Abstract

We consider the use of spatial diversity to improve the performance of analog joint source-channel coding in wireless fading channels. The communication system analyzed in this paper consists of discrete-time all-analog-processing joint source-channel coding where Maximum Likelihood (ML) and Minimum Mean Square Error (MMSE) detection are employed. By assuming a fast-fading Rayleigh channel, we show that MMSE performs much better than ML at high Channel Signal-to-Noise Ratios (CSNR) in single-antenna wireless systems. However, such performance gap can be significantly reduced by using multiple receive antennas, thus making low complexity ML decoding very attractive in the case of receive diversity.

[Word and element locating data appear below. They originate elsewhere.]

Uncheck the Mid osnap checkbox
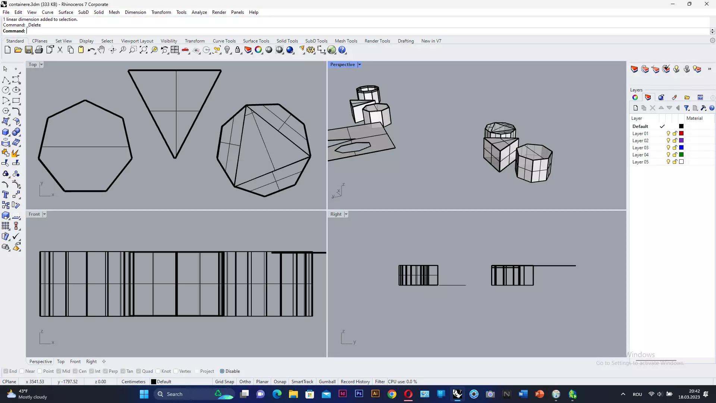 click(x=59, y=371)
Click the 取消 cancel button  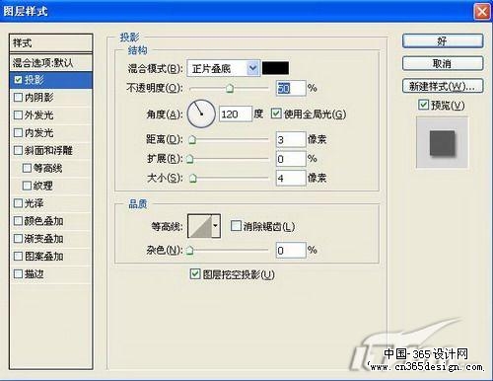(443, 63)
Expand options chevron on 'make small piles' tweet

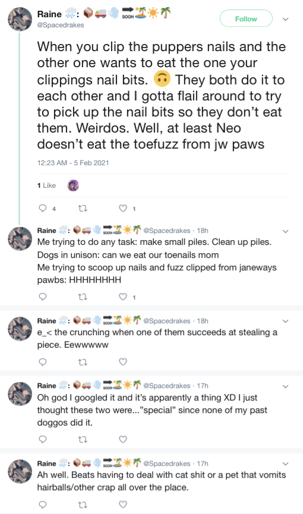286,231
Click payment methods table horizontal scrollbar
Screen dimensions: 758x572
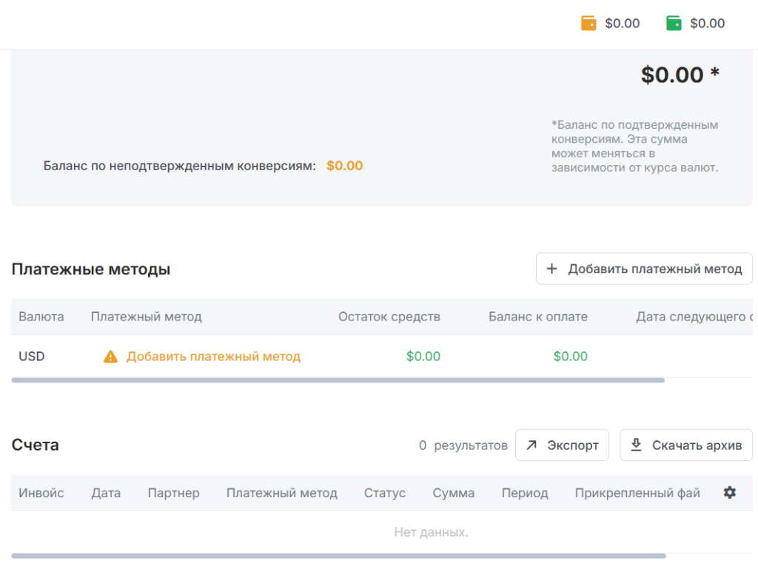click(x=338, y=380)
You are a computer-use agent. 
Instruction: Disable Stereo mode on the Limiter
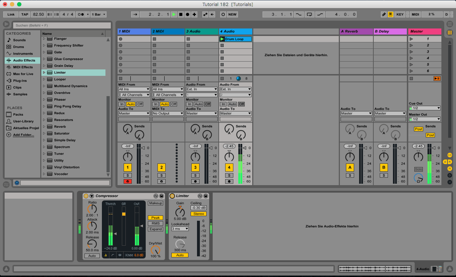point(198,214)
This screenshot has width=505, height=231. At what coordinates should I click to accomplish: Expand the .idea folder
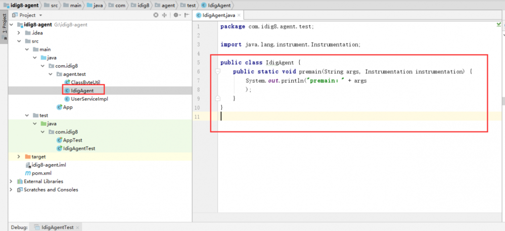pyautogui.click(x=19, y=33)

Moreover, we show that the analog scheme can be considerably robust to imperfect channel estimation. In addition, as an alternative to multiple antennas, we also consider spatial diversity through cooperative communications, and show that the application of the Amplify-and-Forward (AF) protocol with single antenna nodes leads to similar results than when two antennas are available at the receiver and Maximal Ratio Combining (MRC) is applied. Finally, we show that the MMSE implementation of the analog scheme performs very close to the unconstrained capacity of digital schemes using scalar quantization, while its complexity is much lower than that of capacity-approaching digital systems.